#### Aim of the task
Copy the records unchanged, starting at the line with "Viewport: 360px width, 658px height. Task: Select the heading" and ending with, and including, the line with "pos(927,241)".

--*--

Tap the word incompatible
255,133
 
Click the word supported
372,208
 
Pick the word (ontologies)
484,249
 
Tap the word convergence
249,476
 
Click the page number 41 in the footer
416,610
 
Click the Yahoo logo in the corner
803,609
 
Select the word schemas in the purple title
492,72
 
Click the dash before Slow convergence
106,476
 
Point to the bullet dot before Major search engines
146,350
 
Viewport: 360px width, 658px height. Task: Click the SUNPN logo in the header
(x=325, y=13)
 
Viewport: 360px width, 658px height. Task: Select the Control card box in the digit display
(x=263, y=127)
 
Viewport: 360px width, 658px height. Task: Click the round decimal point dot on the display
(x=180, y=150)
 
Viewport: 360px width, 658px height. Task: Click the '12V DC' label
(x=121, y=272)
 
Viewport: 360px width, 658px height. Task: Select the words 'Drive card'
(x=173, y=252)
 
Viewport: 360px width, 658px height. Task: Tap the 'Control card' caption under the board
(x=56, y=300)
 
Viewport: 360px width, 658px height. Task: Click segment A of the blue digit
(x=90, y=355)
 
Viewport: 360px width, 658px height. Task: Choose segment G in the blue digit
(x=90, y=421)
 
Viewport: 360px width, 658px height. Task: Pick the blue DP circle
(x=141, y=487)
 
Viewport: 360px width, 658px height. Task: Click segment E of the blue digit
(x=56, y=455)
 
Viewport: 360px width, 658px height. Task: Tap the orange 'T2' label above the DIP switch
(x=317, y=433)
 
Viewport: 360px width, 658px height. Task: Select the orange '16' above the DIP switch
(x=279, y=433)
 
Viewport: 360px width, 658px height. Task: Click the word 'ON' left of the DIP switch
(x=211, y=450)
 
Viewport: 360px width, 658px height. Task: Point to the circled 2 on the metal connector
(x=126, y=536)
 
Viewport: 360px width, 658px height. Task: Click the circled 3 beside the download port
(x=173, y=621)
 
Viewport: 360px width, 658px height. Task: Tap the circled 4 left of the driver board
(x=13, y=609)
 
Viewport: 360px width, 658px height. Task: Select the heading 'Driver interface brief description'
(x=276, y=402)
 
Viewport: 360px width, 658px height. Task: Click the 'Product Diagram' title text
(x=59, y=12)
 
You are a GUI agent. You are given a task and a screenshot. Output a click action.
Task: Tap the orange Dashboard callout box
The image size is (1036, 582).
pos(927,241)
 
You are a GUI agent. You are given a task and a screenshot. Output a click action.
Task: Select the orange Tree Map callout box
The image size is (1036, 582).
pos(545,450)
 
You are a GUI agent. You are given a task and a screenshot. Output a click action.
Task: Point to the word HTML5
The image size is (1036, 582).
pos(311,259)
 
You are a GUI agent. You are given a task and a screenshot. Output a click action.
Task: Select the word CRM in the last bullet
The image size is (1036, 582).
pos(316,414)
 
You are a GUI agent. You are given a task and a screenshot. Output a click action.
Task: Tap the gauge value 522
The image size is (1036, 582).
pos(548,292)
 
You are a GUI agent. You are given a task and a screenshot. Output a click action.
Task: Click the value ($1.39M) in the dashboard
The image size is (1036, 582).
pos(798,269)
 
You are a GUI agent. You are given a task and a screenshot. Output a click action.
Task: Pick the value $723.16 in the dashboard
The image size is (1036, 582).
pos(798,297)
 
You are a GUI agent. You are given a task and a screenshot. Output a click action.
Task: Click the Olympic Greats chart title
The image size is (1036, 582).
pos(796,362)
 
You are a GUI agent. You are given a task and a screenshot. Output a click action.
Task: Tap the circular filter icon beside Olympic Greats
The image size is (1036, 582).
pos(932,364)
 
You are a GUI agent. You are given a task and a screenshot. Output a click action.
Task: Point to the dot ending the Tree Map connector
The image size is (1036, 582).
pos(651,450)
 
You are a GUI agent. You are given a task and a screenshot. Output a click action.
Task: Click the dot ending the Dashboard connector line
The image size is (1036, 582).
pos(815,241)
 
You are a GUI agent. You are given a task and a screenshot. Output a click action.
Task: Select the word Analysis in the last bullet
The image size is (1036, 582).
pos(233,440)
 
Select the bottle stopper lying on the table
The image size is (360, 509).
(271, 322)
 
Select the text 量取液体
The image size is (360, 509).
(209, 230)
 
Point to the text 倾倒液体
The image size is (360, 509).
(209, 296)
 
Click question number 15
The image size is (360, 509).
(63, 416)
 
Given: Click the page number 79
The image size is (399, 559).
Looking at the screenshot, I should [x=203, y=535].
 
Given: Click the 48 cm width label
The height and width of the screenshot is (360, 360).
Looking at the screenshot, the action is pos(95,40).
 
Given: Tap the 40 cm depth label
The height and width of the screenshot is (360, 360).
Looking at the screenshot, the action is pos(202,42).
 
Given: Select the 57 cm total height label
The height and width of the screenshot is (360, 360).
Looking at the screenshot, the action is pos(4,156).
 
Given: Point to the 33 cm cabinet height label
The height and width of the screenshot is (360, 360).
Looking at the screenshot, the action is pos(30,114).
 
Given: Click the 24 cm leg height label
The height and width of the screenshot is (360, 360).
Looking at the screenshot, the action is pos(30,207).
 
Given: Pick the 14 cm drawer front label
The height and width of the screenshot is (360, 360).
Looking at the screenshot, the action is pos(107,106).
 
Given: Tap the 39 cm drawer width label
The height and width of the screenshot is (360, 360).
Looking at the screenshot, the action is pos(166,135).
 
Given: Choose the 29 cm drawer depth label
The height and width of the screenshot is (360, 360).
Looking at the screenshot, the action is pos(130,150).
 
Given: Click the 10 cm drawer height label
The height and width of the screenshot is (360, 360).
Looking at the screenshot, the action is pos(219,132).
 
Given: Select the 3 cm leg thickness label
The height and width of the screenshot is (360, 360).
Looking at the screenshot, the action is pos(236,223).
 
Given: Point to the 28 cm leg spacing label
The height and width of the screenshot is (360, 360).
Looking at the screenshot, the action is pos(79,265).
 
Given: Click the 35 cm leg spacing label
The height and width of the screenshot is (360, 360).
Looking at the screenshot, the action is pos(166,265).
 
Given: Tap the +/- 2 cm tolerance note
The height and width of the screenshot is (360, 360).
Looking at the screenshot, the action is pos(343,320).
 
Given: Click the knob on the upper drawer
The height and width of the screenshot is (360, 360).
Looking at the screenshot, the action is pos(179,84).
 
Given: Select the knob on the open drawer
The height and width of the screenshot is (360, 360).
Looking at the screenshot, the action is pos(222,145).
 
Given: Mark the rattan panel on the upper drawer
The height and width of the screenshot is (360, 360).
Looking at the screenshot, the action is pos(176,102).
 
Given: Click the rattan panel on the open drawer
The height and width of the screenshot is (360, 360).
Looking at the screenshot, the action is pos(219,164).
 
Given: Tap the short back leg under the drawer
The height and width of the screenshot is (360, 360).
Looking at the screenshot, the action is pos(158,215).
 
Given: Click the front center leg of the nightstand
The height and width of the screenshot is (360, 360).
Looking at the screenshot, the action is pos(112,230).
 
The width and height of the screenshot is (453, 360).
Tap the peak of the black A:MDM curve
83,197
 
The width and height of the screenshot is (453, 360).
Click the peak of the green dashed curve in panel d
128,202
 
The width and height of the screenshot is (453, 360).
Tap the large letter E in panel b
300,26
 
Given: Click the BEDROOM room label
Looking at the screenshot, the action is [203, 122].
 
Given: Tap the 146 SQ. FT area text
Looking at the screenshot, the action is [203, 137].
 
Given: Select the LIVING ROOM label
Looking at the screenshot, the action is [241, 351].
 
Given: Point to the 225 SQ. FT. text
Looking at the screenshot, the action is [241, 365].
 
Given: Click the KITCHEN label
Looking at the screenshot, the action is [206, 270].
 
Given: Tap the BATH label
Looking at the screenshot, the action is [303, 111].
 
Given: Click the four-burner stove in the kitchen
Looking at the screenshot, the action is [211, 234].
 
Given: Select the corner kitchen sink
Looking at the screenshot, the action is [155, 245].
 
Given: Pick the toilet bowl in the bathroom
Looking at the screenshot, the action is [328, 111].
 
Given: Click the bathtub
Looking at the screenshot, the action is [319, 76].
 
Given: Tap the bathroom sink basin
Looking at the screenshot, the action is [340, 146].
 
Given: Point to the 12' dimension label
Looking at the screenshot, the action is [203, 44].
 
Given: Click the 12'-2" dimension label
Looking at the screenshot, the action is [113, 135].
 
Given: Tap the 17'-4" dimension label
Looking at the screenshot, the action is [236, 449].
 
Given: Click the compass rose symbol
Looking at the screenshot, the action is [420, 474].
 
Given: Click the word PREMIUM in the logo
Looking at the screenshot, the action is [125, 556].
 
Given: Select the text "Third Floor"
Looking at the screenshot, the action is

--*--

#### Answer to this task
Viewport: 360px width, 658px height. Task: Select the heading 'Driver interface brief description'
(x=276, y=402)
 
Viewport: 360px width, 658px height. Task: Click the 'Product Diagram' title text
(x=59, y=12)
 
You are a GUI agent. You are given a task and a screenshot. Output a click action.
Task: Tap the orange Dashboard callout box
The image size is (1036, 582).
pos(927,241)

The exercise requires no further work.